THE TASK: Each record is to be printed again exactly, though not its pictures.

DATA FOR PROCESSING:
____

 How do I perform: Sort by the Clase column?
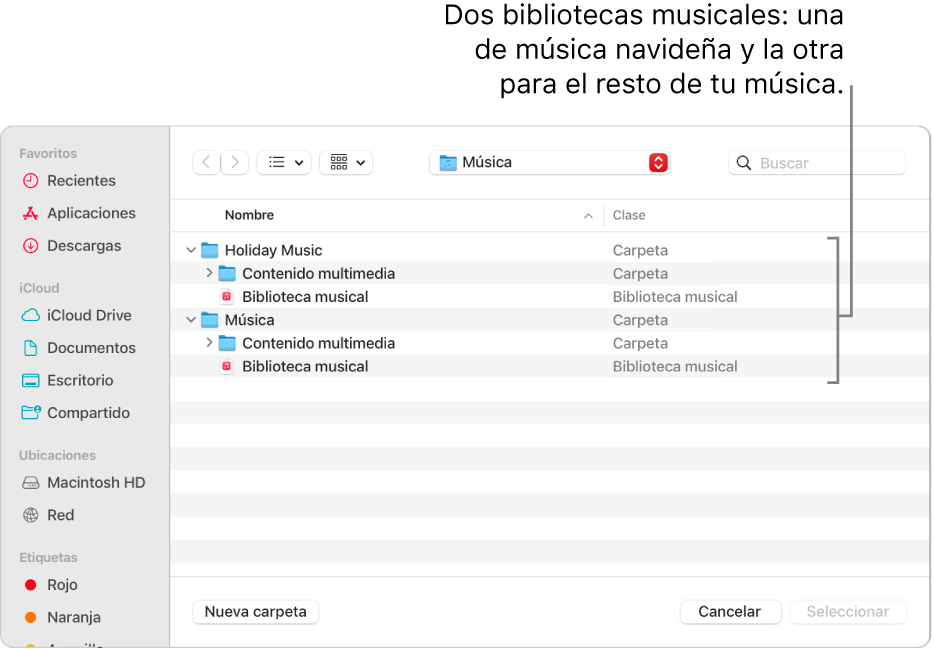click(630, 215)
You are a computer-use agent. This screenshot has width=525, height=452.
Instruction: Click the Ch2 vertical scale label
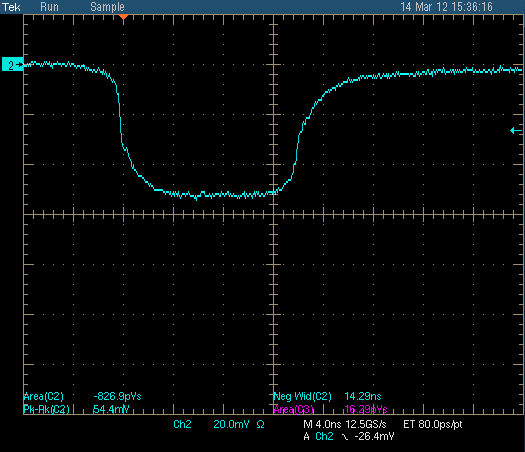pyautogui.click(x=182, y=424)
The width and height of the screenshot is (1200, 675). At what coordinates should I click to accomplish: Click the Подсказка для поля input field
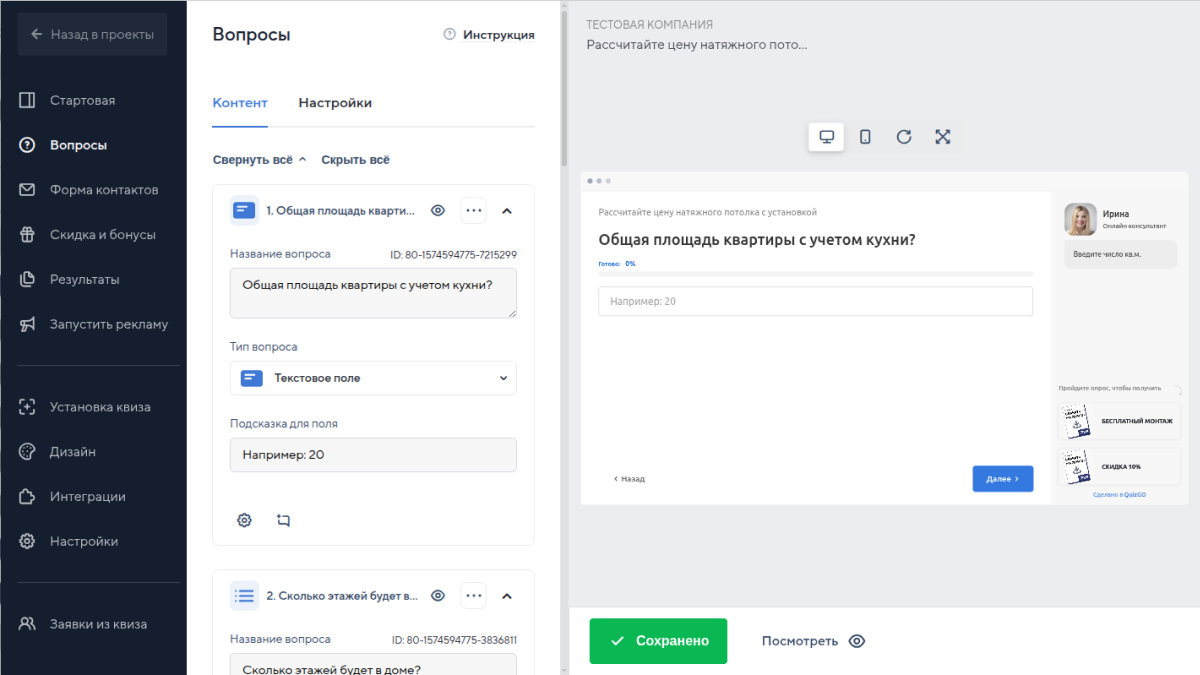[x=373, y=455]
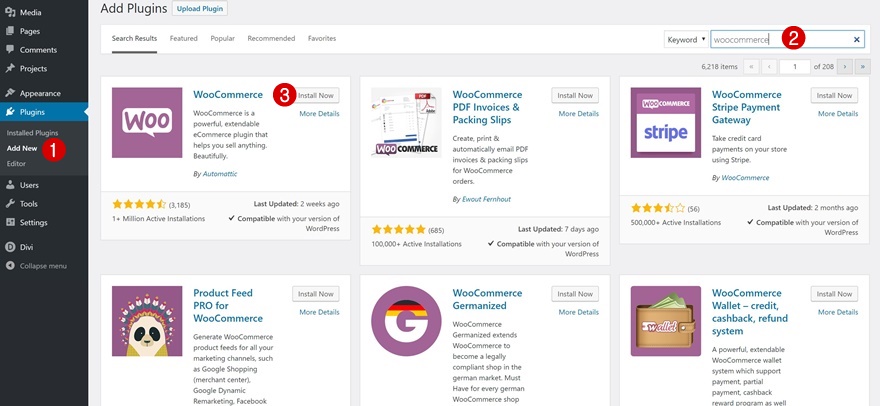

____

WORKED SOLUTION:
 How do I perform: Sort by the Clase column?
click(630, 215)
You are a computer-use agent. This screenshot has width=525, height=452.
Instruction: Click the Ch2 vertical scale label
pyautogui.click(x=182, y=424)
The width and height of the screenshot is (1200, 675). At what coordinates should I click to accomplish: Click the Подсказка для поля input field
[x=373, y=455]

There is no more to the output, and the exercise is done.